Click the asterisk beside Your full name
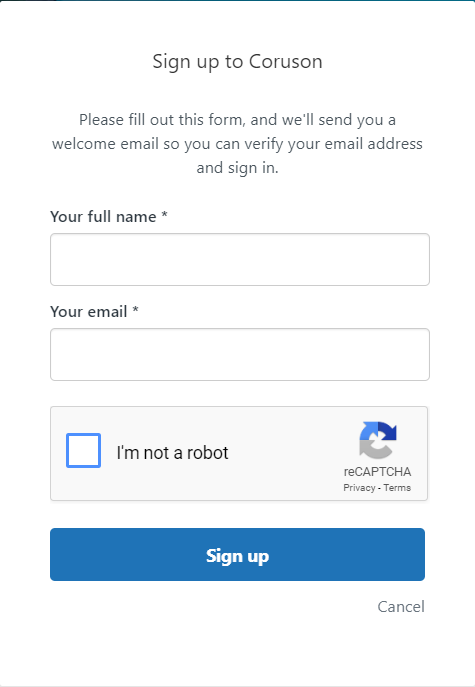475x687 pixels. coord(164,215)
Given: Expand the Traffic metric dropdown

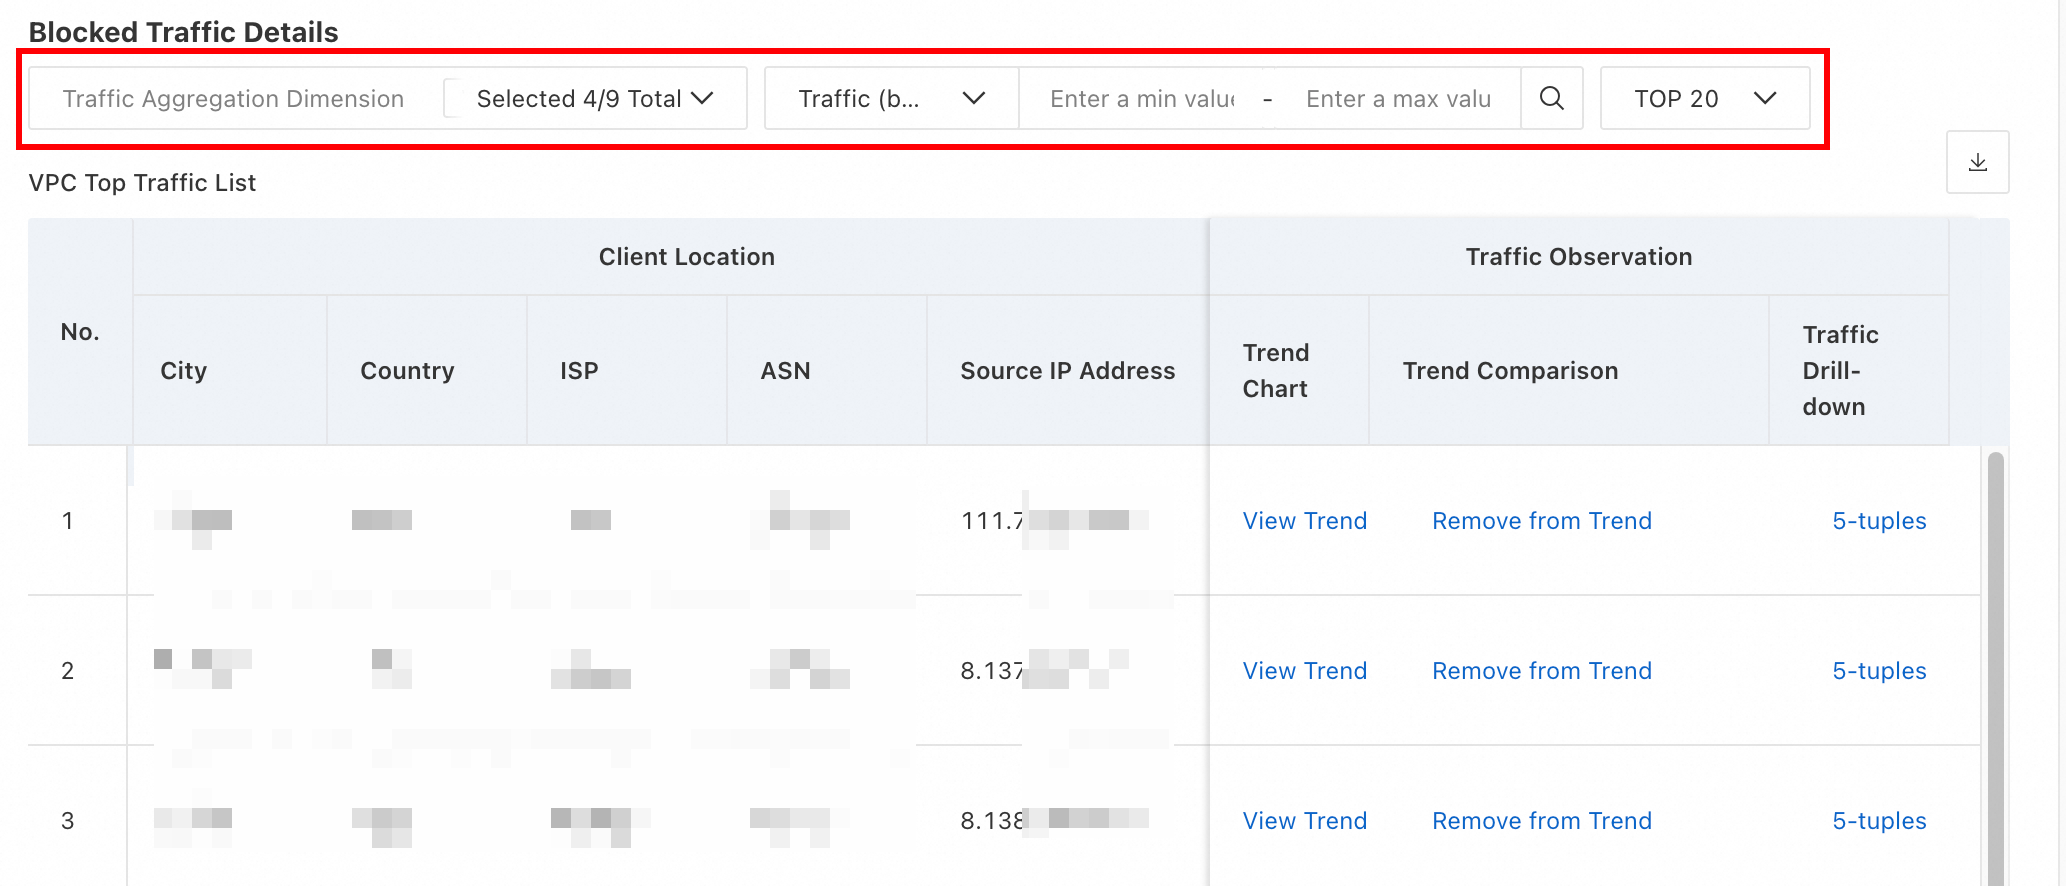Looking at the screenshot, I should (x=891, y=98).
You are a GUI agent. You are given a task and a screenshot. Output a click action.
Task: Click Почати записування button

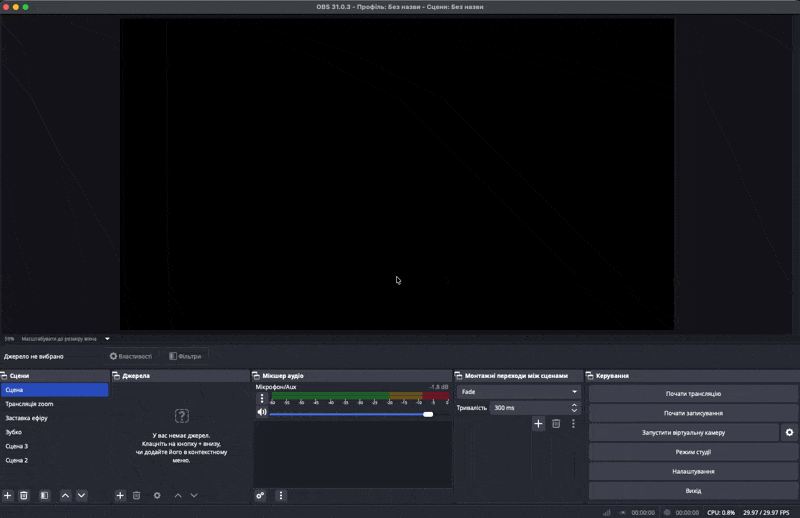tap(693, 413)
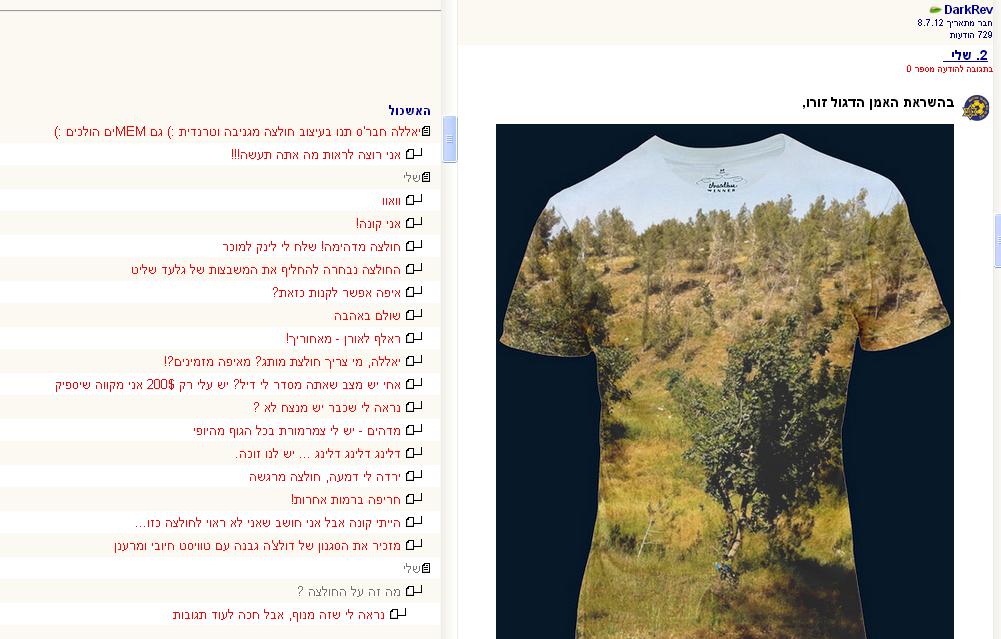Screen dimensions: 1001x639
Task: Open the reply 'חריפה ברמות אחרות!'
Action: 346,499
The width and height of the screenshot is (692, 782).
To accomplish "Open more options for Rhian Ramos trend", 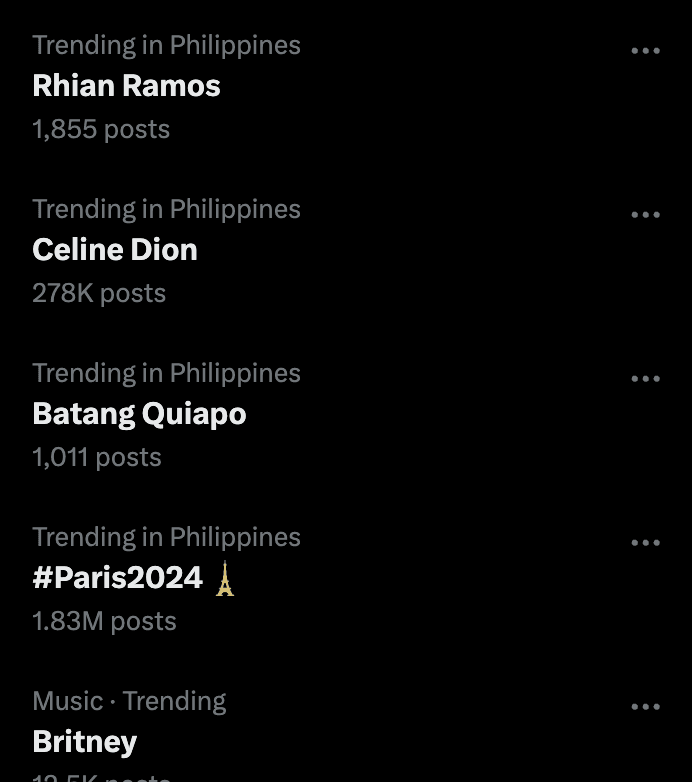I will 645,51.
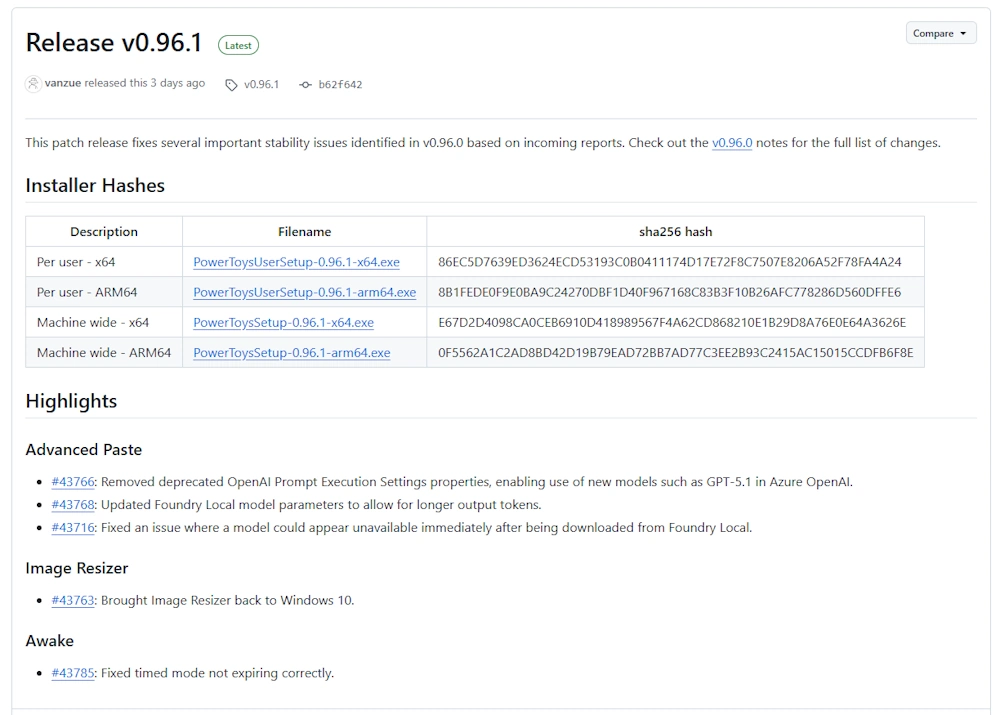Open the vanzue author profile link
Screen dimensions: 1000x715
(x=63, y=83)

====

» What you need to do
All pictures are to be skipped. Output, word for word, the lines in the data above starting at the line containing "Task: Click Почати записування button" and ending at the line containing "The width and".

» Expected answer
Task: Click Почати записування button

tap(693, 413)
Screen dimensions: 1001x639
Task: Open the reply 'חריפה ברמות אחרות!'
Action: 346,499
The width and height of the screenshot is (692, 782).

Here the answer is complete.